The performance follows a downwardly revised June decline of 1.4% from May.

However, when July is compared to the same time a year ago, activity increased 1.8%. The pace during the first seven months of 2017 is 4.7% better than it was for the same time in 2016.

At first glance the report may seem a bit depressing, but there’s some underlying strength in the report, according to analysts at Econoday, particularly in residential building, and more specifically single-family home construction.

“The real weakness in the report is on the nonresidential side,” Econoday said. “Though building permits have been flat, the residential numbers in this report are solid.

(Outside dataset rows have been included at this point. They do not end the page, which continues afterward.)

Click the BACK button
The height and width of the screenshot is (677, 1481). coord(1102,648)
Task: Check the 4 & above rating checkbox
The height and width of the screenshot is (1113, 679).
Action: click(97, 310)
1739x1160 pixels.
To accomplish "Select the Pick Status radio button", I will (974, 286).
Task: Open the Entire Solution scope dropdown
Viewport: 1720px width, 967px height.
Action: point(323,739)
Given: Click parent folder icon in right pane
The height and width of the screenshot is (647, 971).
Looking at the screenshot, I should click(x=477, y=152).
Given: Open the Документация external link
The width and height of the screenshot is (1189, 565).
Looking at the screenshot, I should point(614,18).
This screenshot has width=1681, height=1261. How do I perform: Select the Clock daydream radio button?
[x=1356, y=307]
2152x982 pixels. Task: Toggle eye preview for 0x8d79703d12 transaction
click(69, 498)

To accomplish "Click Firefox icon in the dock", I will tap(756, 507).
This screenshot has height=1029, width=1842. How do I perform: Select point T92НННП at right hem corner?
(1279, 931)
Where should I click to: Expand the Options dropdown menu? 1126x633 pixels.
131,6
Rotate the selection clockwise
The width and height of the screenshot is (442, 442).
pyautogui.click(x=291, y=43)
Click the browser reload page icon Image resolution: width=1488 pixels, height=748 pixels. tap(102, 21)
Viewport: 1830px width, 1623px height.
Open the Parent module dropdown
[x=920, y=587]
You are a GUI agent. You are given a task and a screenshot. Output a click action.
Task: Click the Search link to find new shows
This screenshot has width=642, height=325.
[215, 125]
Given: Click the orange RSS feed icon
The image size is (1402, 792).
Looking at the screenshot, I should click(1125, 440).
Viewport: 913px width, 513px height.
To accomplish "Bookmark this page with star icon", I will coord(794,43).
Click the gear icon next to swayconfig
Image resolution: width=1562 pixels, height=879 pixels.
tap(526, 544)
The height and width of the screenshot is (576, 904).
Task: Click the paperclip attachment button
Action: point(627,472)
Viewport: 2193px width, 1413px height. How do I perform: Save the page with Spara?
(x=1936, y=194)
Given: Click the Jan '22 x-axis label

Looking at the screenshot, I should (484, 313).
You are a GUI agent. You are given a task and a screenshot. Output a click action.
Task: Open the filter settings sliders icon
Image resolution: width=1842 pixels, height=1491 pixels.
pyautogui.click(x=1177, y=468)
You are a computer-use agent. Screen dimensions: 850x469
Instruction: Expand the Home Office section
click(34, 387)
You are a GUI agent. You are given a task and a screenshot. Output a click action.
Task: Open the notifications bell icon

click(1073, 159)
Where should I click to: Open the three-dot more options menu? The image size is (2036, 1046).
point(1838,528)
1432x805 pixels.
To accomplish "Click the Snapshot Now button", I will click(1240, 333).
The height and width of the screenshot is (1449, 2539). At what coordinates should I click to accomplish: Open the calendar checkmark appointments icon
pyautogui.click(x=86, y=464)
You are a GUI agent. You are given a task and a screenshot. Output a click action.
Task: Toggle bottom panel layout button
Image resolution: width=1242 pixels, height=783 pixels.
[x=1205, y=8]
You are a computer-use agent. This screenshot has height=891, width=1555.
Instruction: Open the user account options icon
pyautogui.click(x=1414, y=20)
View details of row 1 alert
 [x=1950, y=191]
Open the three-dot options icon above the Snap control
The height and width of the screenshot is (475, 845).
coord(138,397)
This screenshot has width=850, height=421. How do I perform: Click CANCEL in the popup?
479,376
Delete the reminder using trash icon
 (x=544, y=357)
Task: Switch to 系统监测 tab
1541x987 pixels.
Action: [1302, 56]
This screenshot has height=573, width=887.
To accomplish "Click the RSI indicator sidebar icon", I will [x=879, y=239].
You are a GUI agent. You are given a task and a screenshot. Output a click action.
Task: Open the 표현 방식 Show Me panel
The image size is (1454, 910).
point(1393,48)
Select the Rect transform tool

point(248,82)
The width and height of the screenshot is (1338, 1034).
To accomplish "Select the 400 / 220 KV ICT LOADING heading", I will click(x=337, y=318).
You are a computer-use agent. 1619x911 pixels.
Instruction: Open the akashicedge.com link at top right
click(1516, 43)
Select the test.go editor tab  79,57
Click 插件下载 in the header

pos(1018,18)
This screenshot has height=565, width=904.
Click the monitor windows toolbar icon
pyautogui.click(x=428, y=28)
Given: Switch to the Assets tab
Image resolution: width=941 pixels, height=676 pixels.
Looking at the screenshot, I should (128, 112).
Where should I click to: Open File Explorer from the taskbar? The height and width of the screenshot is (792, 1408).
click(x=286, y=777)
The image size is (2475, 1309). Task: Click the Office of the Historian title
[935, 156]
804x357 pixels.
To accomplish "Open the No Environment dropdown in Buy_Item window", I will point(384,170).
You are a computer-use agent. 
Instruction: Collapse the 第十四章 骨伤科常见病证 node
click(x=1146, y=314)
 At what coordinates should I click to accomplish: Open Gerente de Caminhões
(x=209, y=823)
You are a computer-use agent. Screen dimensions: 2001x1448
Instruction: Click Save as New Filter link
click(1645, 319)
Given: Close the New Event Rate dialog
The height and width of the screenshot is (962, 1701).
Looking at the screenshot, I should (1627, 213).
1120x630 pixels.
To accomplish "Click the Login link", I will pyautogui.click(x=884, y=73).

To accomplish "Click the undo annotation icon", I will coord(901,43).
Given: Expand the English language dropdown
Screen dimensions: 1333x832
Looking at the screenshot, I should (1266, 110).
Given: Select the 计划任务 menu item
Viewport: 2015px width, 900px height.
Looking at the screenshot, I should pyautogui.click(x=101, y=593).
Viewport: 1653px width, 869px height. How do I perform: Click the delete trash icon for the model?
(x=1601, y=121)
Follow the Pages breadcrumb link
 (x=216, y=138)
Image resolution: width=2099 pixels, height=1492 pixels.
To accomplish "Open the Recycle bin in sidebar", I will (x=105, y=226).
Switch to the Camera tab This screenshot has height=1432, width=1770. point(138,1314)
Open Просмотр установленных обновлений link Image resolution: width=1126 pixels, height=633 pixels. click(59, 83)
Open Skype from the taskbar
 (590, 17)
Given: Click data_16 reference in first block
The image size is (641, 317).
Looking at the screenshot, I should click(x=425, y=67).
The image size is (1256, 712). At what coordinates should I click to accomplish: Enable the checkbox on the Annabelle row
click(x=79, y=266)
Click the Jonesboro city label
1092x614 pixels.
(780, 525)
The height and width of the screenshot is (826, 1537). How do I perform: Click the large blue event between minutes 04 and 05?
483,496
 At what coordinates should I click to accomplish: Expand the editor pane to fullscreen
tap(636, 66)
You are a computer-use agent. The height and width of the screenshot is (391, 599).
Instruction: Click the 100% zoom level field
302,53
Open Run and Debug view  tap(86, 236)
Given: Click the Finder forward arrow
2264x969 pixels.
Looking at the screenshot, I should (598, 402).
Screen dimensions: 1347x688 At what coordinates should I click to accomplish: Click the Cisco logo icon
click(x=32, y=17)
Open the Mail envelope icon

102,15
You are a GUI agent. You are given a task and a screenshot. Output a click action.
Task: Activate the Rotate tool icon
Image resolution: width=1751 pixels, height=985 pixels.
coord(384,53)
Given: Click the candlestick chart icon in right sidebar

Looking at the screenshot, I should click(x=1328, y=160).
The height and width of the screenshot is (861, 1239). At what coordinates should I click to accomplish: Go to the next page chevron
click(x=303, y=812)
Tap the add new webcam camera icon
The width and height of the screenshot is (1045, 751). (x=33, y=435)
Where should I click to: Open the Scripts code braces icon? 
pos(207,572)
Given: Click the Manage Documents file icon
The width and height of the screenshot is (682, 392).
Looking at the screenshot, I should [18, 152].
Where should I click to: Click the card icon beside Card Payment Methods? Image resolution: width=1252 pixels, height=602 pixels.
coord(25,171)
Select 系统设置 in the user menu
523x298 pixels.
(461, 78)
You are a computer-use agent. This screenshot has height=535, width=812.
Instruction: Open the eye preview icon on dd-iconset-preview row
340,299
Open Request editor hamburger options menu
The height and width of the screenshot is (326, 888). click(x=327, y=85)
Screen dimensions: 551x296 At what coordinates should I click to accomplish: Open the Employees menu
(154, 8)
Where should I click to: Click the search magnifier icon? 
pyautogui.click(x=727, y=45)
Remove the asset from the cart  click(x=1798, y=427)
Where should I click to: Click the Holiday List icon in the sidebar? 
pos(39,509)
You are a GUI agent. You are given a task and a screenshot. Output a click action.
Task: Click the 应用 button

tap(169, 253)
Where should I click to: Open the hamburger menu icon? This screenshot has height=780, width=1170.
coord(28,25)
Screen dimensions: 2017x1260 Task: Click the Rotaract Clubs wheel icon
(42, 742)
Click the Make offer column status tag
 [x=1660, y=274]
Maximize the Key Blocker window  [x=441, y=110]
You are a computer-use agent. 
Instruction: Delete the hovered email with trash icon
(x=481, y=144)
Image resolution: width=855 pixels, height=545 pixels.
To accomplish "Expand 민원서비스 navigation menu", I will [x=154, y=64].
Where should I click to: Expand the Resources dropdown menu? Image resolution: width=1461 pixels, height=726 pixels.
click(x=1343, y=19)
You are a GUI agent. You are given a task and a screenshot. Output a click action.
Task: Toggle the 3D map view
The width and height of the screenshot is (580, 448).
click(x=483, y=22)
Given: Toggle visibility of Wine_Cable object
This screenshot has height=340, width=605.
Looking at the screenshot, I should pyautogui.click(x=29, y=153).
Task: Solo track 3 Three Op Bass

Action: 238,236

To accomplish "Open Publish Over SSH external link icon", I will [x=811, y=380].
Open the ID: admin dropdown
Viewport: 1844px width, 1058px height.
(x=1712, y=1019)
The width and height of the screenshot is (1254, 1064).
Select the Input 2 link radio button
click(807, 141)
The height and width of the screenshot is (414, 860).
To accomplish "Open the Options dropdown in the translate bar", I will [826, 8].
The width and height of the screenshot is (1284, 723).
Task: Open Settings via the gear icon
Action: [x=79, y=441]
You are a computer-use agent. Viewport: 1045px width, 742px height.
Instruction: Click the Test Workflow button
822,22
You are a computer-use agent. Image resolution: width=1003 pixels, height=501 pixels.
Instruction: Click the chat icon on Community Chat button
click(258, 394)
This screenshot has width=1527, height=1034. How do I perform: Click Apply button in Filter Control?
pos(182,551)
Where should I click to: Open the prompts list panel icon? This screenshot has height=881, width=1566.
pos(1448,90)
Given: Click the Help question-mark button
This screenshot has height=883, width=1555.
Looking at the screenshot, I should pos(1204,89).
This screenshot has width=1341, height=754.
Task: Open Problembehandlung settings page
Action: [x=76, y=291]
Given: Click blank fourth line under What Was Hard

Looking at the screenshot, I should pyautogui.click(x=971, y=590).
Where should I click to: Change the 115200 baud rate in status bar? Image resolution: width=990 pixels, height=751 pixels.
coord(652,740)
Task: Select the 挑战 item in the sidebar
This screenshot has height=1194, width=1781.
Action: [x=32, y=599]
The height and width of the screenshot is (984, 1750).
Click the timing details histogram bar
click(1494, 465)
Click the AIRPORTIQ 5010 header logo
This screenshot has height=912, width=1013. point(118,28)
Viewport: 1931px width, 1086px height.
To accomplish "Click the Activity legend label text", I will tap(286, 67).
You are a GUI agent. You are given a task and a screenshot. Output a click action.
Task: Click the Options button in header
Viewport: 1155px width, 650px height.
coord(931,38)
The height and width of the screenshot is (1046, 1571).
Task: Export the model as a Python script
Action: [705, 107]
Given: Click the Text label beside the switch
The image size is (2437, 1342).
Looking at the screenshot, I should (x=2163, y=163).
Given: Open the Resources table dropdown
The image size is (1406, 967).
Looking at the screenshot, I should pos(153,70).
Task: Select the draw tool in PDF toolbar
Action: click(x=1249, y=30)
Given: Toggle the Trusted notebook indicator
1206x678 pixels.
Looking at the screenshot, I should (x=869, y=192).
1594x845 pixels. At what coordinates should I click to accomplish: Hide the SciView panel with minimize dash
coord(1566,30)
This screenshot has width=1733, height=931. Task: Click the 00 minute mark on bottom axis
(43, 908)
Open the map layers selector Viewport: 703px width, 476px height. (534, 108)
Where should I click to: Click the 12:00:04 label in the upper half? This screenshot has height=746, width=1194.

And strength for construction payrolls in this morning's employment report might be hinting at better results for construction spending in the August report.”

Consumer Sentiment Remains Very Bright

Lastly, before Labor Day weekend began, a survey showed consumer confidence in August remained at a very favorable level, despite slipping from a preliminary look mid-month.

The University of Michigan Survey of Consumers made both month-over-month and year-over-year gains in August. In fact the index has been higher during the first eight months of 2017 than in any year since 2000, which was the peak year of the longest expansion in U.S. history.

The renewed strength in 2017 is mainly due to consumers' favorable assessments of their own financial situations, according to Richard Curtin, the survey’s chief economist.

“Lows in unemployment, inflation, and interest rates, as well as renewed gains in the value of their homes and stock portfolios, pushed personal financial evaluations to near all-time peaks,” he said.

He noted that when asked about news of recent developments, surprisingly few consumers made any reference to Charlottesville, North Korea, or Harvey, although too few interviews were conducted to fully assess the storm's ultimate impact.

“Harvey may diminish the third quarter pace of economic growth, and higher gas prices will directly impact consumers,” Curtin said. “Prior to the storm, consumers anticipated no increase in gas prices in the year ahead. Given the current resilience of consumers, temporary increases in gas prices as well as a brief period of weakness in economic growth and employment are unlikely to derail confidence. Nonetheless, all of these events are more likely to increase precautionary motives and to slightly temper spending trends.”